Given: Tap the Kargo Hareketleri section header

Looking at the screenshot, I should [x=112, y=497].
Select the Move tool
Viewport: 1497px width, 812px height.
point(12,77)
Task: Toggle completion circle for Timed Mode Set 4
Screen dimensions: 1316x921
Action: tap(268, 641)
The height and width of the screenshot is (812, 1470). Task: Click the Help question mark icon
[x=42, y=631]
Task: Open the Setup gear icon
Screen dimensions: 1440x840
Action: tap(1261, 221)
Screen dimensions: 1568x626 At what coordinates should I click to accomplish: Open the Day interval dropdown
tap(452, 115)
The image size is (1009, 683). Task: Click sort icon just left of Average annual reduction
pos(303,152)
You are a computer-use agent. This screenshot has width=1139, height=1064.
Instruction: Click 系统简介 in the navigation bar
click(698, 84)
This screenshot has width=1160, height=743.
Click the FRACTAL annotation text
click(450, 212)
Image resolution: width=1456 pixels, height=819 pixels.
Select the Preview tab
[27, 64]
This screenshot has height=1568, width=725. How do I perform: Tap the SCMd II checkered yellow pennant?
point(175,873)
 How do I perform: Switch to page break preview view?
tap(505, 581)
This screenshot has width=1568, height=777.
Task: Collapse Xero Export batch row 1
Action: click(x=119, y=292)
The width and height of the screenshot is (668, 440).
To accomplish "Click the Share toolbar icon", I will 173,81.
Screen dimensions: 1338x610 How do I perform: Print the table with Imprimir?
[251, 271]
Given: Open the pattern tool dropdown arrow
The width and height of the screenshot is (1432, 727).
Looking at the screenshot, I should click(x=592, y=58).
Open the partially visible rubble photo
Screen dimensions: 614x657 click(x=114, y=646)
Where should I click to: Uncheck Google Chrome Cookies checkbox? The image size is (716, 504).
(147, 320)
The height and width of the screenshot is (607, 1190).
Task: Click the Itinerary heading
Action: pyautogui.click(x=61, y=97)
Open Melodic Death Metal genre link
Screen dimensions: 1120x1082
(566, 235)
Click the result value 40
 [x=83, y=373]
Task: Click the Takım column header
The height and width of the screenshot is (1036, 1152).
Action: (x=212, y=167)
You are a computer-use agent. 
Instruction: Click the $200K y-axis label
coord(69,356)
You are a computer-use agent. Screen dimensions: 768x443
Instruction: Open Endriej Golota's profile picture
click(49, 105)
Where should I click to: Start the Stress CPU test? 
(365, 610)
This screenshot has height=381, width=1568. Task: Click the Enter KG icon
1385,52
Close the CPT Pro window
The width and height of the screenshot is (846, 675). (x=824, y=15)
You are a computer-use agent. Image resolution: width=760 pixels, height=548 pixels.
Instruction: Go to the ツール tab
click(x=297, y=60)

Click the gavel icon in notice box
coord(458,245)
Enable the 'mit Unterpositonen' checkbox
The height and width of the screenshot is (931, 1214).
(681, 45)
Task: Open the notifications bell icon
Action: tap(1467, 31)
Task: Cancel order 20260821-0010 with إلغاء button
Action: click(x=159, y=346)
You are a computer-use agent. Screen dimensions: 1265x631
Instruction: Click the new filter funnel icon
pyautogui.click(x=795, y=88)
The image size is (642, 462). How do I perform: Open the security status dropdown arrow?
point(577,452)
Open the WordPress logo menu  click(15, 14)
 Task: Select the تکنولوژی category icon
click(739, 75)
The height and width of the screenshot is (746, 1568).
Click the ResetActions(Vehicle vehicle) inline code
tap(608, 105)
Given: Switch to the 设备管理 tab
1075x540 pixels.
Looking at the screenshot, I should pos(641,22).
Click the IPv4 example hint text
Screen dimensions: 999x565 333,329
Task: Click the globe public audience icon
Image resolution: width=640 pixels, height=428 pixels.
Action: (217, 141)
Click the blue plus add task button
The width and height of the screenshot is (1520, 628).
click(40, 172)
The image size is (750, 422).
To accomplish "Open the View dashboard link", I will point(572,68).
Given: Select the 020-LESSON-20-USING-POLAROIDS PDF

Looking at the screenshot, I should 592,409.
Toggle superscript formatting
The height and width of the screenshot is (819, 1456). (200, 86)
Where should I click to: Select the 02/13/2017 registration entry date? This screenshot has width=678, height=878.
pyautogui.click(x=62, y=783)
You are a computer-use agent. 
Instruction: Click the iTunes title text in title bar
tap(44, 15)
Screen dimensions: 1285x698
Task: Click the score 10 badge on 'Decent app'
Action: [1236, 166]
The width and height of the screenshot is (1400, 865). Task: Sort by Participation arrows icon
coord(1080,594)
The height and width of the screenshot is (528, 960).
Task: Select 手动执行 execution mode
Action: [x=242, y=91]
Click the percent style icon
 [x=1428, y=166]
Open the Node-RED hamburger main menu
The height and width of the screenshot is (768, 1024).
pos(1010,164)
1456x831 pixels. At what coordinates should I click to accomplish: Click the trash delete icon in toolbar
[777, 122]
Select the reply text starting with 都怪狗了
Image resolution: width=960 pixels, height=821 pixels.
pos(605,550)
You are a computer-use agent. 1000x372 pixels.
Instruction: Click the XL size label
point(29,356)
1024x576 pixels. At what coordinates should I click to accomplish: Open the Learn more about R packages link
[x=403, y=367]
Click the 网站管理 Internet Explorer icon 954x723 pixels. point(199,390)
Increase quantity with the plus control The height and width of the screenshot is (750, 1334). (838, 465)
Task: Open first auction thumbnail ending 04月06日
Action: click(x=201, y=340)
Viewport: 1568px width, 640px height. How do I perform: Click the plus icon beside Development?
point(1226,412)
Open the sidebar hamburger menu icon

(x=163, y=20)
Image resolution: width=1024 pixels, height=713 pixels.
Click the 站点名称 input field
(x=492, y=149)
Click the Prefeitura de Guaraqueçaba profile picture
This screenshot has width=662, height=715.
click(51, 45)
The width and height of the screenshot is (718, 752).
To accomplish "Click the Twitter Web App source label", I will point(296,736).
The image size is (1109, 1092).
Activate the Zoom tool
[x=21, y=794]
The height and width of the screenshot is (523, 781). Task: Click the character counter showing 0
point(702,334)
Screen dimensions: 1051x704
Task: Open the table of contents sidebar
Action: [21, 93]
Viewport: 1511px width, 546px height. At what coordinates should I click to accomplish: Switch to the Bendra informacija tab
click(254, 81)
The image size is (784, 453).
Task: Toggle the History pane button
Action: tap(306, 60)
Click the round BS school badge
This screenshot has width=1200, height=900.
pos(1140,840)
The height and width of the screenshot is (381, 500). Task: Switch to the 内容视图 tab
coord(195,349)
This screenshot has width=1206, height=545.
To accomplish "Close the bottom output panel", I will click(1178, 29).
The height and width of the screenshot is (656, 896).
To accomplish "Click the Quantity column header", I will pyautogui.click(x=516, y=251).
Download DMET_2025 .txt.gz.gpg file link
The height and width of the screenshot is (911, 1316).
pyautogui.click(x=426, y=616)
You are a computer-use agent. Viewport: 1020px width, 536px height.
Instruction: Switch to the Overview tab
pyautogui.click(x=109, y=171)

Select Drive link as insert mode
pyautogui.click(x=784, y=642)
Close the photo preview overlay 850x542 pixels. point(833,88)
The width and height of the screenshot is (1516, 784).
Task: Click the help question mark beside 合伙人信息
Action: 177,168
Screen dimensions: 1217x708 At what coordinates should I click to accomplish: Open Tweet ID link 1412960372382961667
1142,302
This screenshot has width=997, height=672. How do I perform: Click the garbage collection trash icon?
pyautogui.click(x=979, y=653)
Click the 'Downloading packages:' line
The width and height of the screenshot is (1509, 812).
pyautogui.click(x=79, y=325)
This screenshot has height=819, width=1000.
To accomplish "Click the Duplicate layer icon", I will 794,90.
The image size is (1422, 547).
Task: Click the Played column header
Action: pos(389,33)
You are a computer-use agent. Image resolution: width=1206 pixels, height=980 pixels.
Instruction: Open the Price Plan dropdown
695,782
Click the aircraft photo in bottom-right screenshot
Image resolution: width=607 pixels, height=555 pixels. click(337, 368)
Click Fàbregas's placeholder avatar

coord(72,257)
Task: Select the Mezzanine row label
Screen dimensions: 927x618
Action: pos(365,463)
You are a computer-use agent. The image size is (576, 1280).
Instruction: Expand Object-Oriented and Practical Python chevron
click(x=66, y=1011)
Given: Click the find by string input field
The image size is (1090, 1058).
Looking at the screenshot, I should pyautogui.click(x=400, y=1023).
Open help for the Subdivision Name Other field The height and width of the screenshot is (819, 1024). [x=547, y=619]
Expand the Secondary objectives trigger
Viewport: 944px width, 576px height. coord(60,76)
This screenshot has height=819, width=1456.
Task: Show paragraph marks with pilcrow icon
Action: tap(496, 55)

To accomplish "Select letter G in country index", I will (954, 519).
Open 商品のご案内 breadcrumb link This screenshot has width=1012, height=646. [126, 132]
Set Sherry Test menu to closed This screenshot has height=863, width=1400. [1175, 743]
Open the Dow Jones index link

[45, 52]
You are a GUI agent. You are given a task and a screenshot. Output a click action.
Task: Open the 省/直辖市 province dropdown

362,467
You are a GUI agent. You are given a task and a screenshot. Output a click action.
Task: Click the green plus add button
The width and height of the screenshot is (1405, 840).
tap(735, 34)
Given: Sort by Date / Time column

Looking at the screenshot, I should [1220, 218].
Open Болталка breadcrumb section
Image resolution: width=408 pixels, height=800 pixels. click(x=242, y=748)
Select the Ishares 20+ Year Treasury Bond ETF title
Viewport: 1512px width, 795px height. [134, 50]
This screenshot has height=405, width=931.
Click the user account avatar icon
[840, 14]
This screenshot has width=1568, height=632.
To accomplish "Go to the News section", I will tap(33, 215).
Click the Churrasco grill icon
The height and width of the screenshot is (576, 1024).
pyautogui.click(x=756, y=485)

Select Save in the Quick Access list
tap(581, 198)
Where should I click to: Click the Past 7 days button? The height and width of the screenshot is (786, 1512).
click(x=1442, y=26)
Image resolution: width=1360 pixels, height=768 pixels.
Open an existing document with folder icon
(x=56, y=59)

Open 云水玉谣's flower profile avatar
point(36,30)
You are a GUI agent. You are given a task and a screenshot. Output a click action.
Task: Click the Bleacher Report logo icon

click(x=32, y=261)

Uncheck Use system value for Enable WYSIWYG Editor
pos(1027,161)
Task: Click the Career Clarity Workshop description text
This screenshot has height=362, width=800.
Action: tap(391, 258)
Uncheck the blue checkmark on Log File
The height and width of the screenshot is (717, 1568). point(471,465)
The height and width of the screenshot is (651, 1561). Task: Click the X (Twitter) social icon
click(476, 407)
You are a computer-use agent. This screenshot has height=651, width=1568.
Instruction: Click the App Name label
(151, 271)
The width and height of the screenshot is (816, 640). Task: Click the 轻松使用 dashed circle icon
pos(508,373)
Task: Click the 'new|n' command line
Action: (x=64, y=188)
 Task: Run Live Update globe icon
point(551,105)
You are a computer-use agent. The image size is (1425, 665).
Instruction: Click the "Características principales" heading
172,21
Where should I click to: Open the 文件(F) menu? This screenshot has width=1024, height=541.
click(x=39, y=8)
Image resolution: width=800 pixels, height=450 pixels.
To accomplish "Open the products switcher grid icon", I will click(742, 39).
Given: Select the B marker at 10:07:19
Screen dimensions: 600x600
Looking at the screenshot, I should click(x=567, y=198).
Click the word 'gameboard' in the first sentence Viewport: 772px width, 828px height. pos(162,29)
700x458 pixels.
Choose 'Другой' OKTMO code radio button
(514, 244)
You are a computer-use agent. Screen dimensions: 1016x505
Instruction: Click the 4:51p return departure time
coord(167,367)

Stated exercise:
Rewrite the lines starting at the one containing "Task: Select the Mezzanine row label" and ending after the one containing "click(x=66, y=1011)", leaving the requests unchanged. Multiply each coordinate in the answers by 2.1 and round to whole numbers, with halves rounding up.

Finished task:
Task: Select the Mezzanine row label
Screen dimensions: 927x618
Action: pos(767,972)
You are a computer-use agent. The image size is (576, 1280).
Instruction: Expand Object-Oriented and Practical Python chevron
click(x=139, y=2123)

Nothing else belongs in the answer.